Social care is not the handmaiden of the NHS- there as an adjunct department to clinician care and medical intervention . This why we cannot treat the two as if they were the same. Whilst inextricably linked the healthcare we deliver is vastly different from the social care we should rightly demand. One of the fundamental areas of difference has to do with choice.
If I have a medical emergency then personally I want the best clinical care and don’t really want to have much say in who delivers that care as long as they are trained, suitably qualified and supervised. A short term stay in a hospital is very different from the place and people with whom I spend my life. For if I am living with a lifelong condition or need support in any way because of life circumstances or age then I most certainly do want to have more choice and control both over who is in my life as a carer and what the nature of that support and care might be. The critical importance of legislation like Self-directed Support is all about embedding that control and choice, building those rights with the citizen.

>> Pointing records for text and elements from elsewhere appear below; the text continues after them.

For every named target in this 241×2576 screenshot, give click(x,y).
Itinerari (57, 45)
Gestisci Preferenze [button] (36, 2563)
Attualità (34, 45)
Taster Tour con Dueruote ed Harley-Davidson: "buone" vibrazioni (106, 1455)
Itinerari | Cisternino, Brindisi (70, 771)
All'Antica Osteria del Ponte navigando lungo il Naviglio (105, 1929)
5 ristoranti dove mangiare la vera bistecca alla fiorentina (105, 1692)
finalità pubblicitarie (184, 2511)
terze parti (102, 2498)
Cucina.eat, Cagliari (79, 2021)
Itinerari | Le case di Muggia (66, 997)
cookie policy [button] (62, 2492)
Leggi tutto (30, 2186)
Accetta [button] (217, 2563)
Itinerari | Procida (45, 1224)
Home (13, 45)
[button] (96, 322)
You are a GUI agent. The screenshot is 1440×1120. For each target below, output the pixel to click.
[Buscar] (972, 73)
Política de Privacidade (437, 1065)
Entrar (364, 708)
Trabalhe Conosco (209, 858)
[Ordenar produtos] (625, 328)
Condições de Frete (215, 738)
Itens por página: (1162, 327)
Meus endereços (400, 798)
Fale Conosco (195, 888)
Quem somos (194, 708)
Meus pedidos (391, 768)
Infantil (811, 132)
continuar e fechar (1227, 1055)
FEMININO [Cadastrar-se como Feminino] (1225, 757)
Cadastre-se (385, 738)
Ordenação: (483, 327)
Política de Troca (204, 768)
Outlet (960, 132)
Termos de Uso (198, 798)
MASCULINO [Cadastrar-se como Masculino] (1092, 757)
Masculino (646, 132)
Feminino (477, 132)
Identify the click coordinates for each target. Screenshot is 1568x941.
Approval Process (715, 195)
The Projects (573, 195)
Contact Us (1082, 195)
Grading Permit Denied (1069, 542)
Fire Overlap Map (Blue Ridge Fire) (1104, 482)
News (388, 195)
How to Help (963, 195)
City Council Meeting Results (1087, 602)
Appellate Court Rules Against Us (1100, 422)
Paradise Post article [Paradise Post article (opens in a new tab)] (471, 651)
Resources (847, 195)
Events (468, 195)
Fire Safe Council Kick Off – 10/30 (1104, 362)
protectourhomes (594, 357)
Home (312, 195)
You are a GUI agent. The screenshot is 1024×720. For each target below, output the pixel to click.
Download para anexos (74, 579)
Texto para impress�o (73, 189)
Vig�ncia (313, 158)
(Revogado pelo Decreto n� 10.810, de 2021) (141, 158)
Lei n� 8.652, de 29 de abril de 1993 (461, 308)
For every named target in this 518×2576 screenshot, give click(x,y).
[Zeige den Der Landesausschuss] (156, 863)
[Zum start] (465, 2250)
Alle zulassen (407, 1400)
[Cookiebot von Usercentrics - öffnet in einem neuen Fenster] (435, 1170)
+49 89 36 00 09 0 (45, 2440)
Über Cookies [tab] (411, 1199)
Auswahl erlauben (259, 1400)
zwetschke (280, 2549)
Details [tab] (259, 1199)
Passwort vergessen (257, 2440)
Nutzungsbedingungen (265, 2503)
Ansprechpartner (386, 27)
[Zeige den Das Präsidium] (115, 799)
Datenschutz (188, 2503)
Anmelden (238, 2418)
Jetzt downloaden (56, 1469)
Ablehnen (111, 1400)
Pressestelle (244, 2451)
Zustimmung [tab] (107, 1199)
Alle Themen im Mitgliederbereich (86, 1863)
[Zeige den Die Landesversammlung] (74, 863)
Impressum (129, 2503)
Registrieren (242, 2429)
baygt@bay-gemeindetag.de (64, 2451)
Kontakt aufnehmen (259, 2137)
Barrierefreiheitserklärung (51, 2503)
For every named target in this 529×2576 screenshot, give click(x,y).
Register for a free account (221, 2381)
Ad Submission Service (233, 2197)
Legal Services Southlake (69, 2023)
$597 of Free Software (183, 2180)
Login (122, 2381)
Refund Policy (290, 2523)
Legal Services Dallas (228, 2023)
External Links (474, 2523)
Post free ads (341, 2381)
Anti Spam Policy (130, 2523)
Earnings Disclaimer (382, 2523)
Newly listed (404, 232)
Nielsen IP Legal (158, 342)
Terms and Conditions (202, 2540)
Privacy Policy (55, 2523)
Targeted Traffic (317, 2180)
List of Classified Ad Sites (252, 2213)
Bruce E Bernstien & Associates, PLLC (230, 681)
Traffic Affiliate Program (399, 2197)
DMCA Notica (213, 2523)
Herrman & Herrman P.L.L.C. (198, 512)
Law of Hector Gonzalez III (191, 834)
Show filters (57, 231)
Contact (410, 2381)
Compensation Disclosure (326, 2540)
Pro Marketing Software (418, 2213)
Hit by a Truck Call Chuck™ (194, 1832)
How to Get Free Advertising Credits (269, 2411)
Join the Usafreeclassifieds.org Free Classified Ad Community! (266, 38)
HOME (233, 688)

We are absolutely right to value social care as intrinsic to the fabric of our society and as a marker of the maturity of our commitment to support and uphold one another in community.
In the weeks ahead social care will continue to face fiscal and workforce challenge but in those times it will remain critically important that we defend the intrinsic role and distinctiveness of social care rather than acquiesce in attempts to limit choice, control outcomes and thereby restrict individual rights.
It is to be celebrated that Scots care about social care and the ageing population and it is incumbent upon all of us to ensure that social care is advanced and protected in the years ahead.